Naidoo lashed out at Aguma, saying while he had the power to move Motsoeneng from the post of chief operating officer to group executive for corporate affairs, he did not exercise the power in a fair manner.
“When you give power to an executive like a CFO, CEO or COO, there’s a duty on that incumbent to exercise that authority in a judicious way..when you exercise power in an arbitrary way which happened in the case of Mr Motoeneng being appointed as chief executive: corporate affairs, there was no proper procedure followed,” said Naidoo.
“When I listen to an executive at this level talking in such mundane terms you know it actually makes out a case why this board should be dissolved.”
Fellow board member Vusi Mavuso concurred with much of what Naidoo was saying, adding that he, like Naidoo, had been ostracised when key decisions were made at board level.
He told MPs that he had been given no opportunity to make input or see the presentation to MPs before it was tabled in the committee on Wednesday morning.

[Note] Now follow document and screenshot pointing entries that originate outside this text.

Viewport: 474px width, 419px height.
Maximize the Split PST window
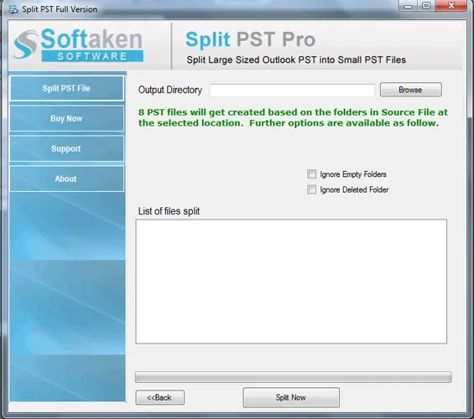426,6
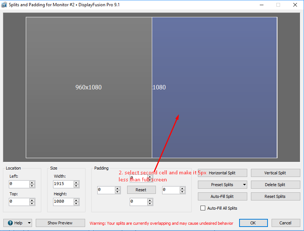Enable Auto-Fill All Splits checkbox

(203, 208)
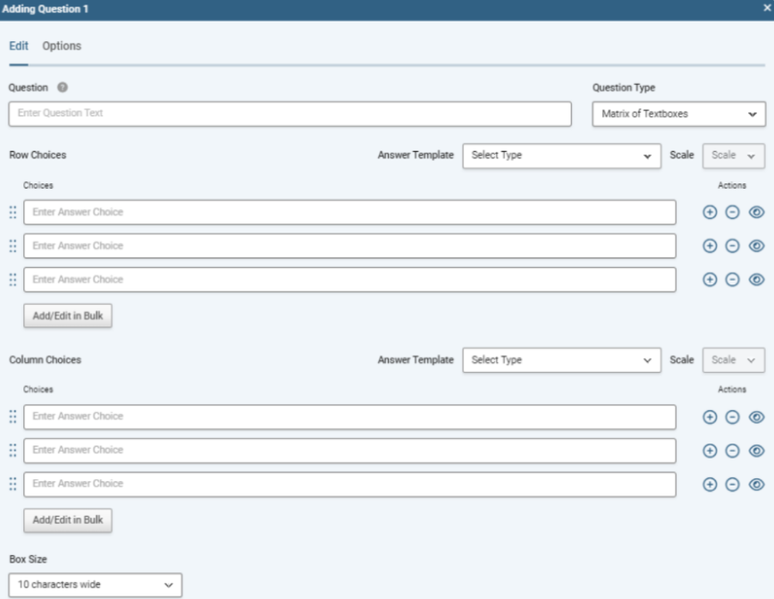Image resolution: width=774 pixels, height=599 pixels.
Task: Remove the first Column Choice entry
Action: [x=732, y=417]
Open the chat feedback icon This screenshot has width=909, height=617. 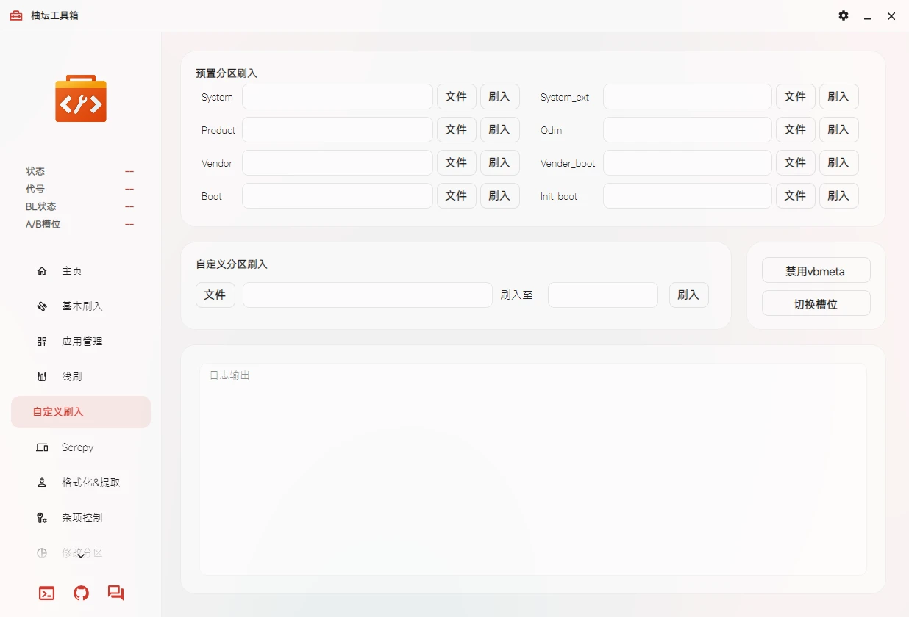(x=115, y=593)
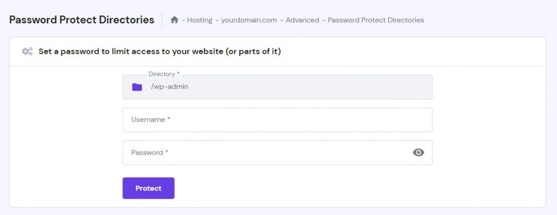Click the vertical divider after the page title

[x=162, y=20]
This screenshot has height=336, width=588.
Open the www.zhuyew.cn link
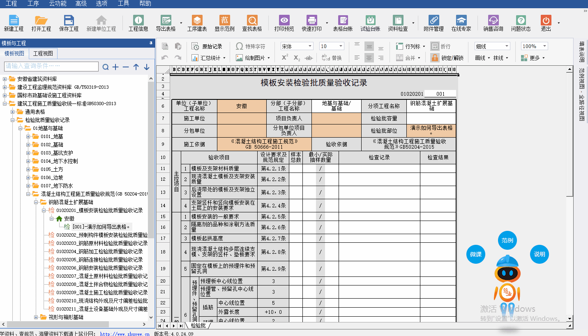pos(125,334)
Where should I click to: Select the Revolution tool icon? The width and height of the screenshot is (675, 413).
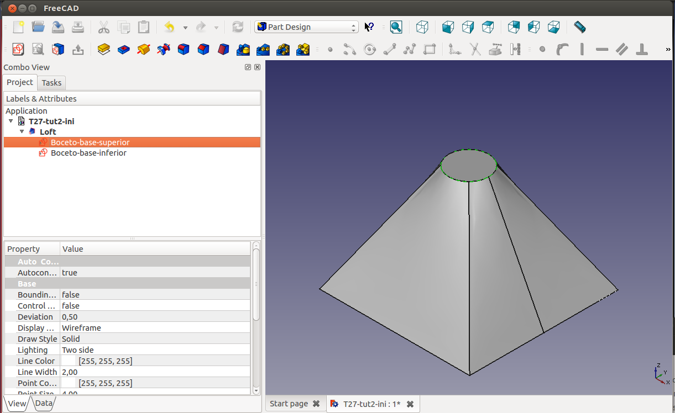click(x=144, y=50)
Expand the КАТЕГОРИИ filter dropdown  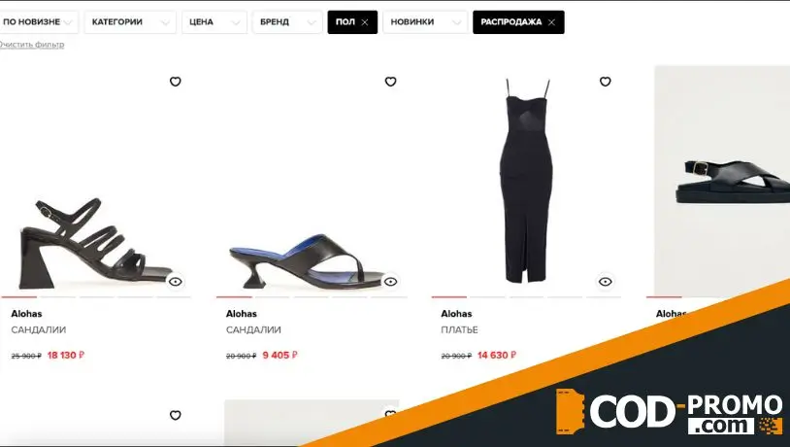[130, 22]
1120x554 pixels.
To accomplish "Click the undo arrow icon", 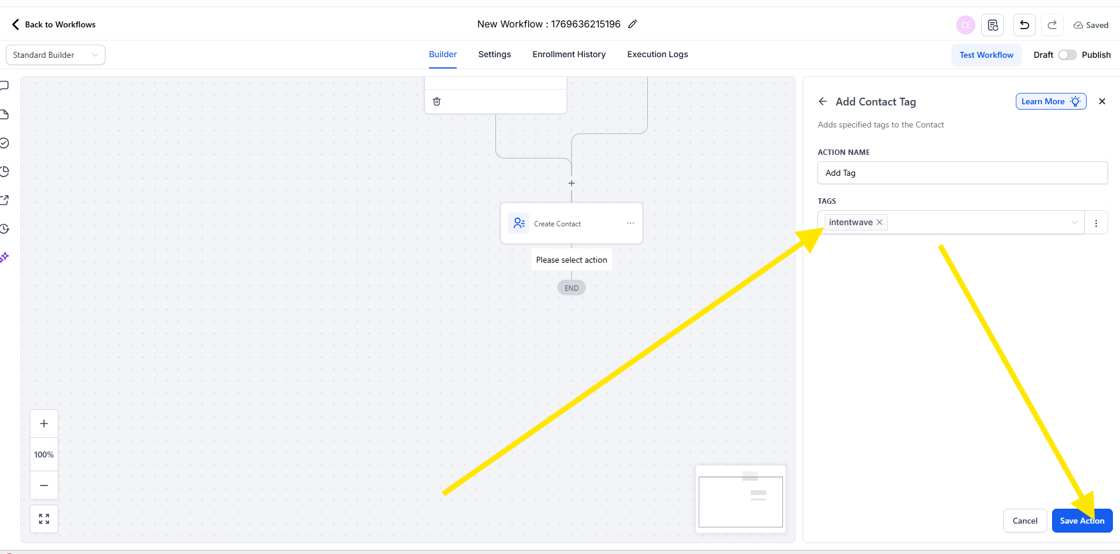I will click(1024, 25).
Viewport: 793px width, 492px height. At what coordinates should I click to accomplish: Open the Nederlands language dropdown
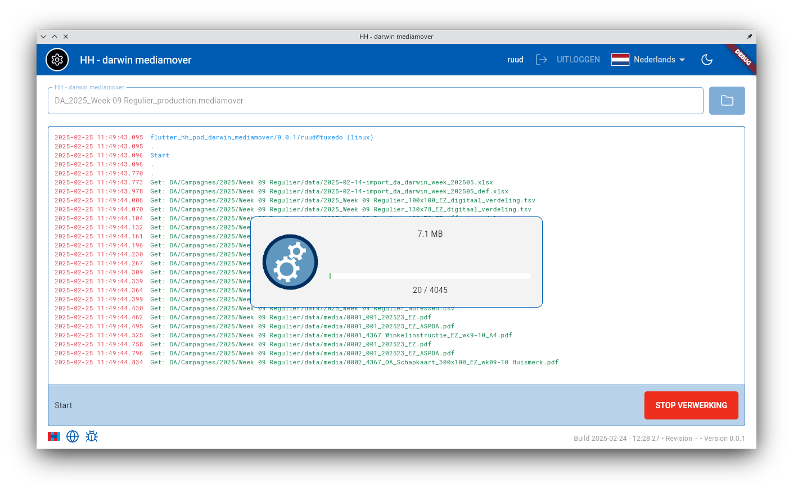click(x=654, y=60)
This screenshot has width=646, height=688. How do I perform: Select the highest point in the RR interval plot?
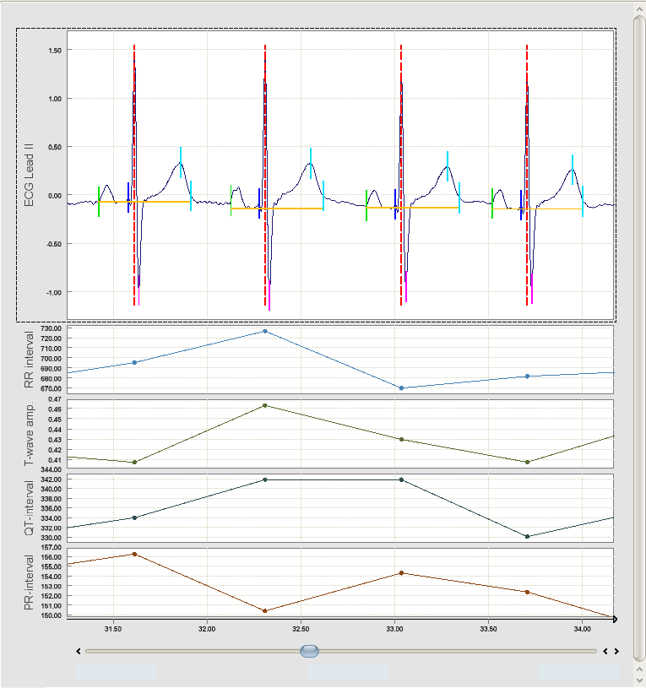pos(265,331)
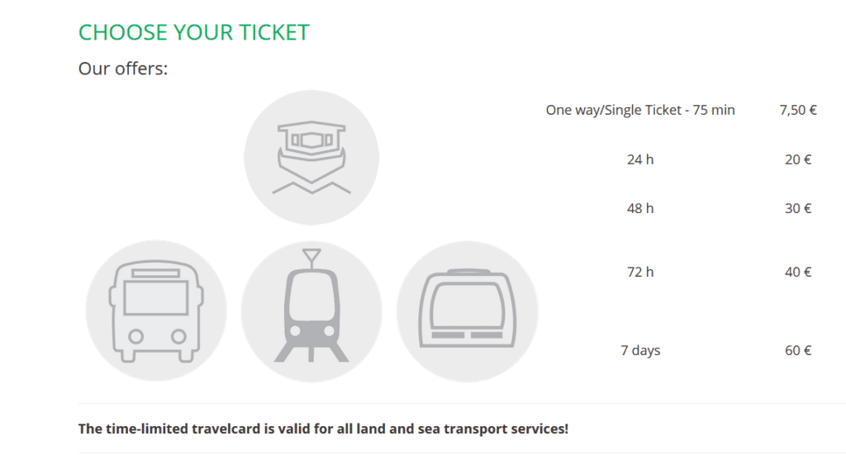Click the waterbus boat icon
The image size is (846, 455).
click(311, 158)
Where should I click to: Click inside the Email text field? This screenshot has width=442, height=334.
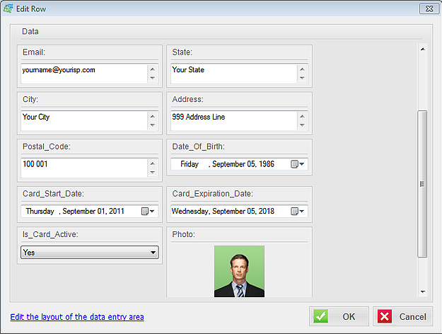point(83,74)
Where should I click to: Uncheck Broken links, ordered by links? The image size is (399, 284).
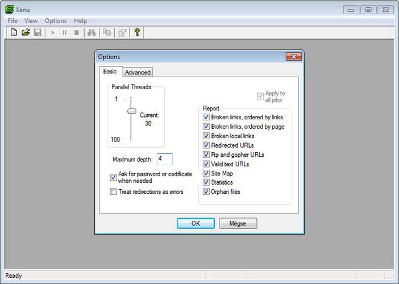(x=206, y=118)
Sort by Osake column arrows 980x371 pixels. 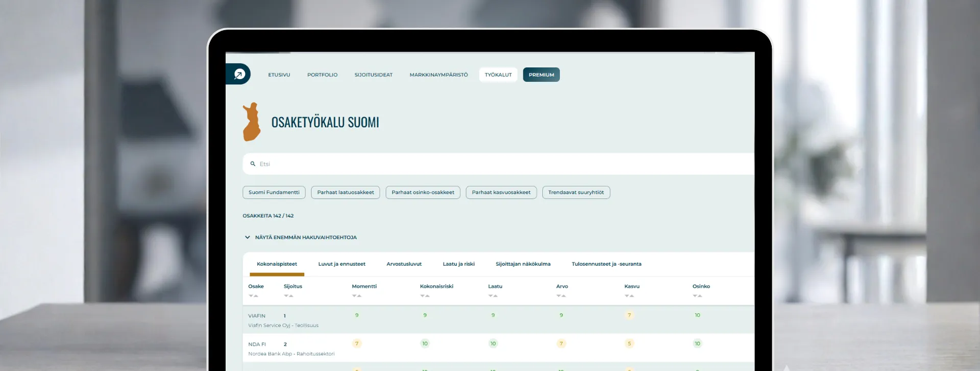pyautogui.click(x=253, y=296)
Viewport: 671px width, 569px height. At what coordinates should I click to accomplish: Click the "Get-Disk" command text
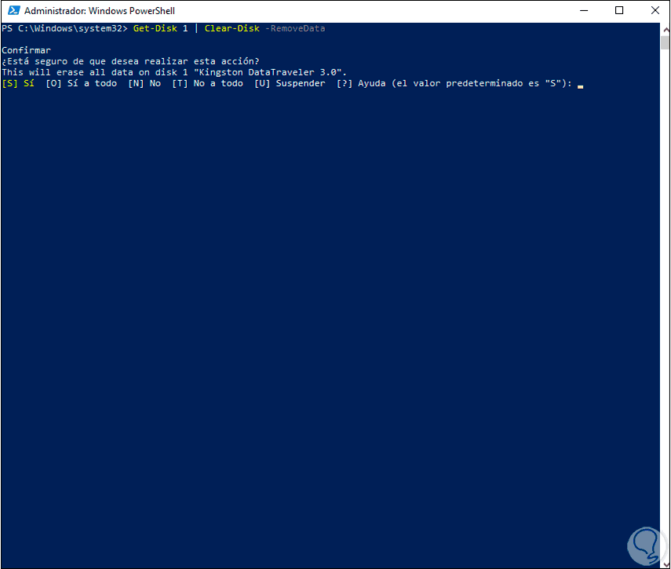155,28
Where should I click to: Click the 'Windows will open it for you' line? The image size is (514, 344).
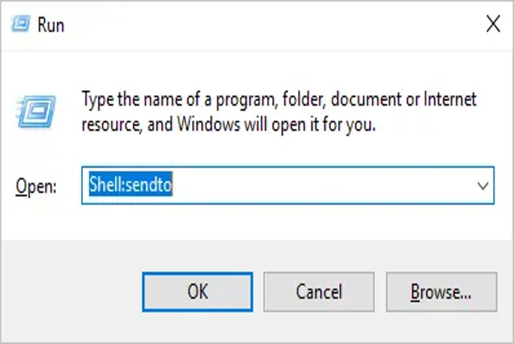pyautogui.click(x=276, y=124)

“I was completely flummoxed when I saw that and I said what is happening? There seems to be some kind of isolationist approach to ostracise certain board members for whatever reason, I may not know,” he said.
He said the board was dysfunctional and “not following due process” when it made decisions. Mavuso then told MPs he too would quit his job.
“I cannot afford to be party to that and for that reason, chair, I believe that seemingly my contributions are not adding much value and it’s more the reason that I’ve come to the conclusion that I’m tendering my resignation today.”
While Motsoeneng remained silent during the committee meeting, he raised MPs’ hackles for the comments he made outside of the briefing room.
“I just wanted to bring to your attention as well, as we are sitting here as a committee, Hlaudi Motsoeneng outside has been saying that for those who are thinking we are gone they are thinking wrong. This is just the beginning so I just wanted to say to you, Mr Motsoeneng remains defiant,” said Inkatha Freedom Party MP Liezl van der Merwe.
Economic Freedom Fighters deputy president Floyd Shivambu however was not concerned, saying Motsoeneng’s “rantings and chicken bravery” would not sway MPs from their quest to oust him.
“We are not going to be intimidated by Hlaudi,” said Shivambu.
“There’s no one who is indispensable in South Africa. We have got a rule of law, we’ve got a constitution that guides how things must be done so he must not treat us like we are kids…and harass us without consequences. The time of games has come to an end. He must live with that reality now.”